An estimated 1.5 million children living on streets are vulnerable to sexual abuse and drugs on daily basis.
Karachi, Pakistan – Just as fans from India and Pakistan were gearing up for a cricket World Cup match last February, two friends from either side of the border were coming together to defeat the countries’ common enemy – hunger.
In 2014, Neel Ghose had launched an initiative to feed 150 homeless people in New Delhi. When he shared the idea with Sarah Afridi a few months later, the Pakistan chapter of Robin Hood Army (RHA) was born.
A third of the world’s annual food production for human consumption – 1.3bn tonnes – goes to waste, according to a Food and Agriculture Organization study. This could feed one in nine of the 7.3 billion people in the world who go to bed hungry each night.

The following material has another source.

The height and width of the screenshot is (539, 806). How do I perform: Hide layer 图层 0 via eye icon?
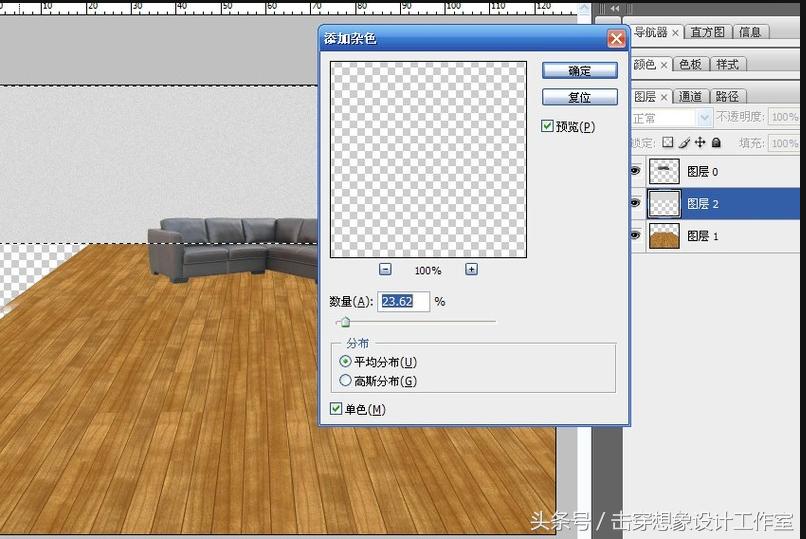[x=635, y=172]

In Pakistan, six out of 10 people suffer from food insecurity, meaning that 60 percent of the country’s population has limited access to a sufficient quantity of affordable, nutritious food.
Groups of youths in Karachi, Lahore and Islamabad set out each Sunday to collect excess produce from food outlets with which they feed a few hundred households in Pakistan.
“We take this food to those who are not sure where their next meal is going to come from,” Anaam Afridi, a founding member of RHA Pakistan, told Al Jazeera while distributing food on a sweltering afternoon in a Hindu slum in the southern city of Karachi.
The Robin Hood Army’s slogan, “We might be on different teams but we are batting for the same side”, is aimed at bridging the India-Pakistan divide, explained Afridi, barely audible above the sound of children singing at the sight of cupcakes and pastries.
The Robin Hood Army is present in 23 cities across five countries – Pakistan, India, Bangladesh, Malaysia and Indonesia – with more than 3,000 Robins having served nearly 500,000 people.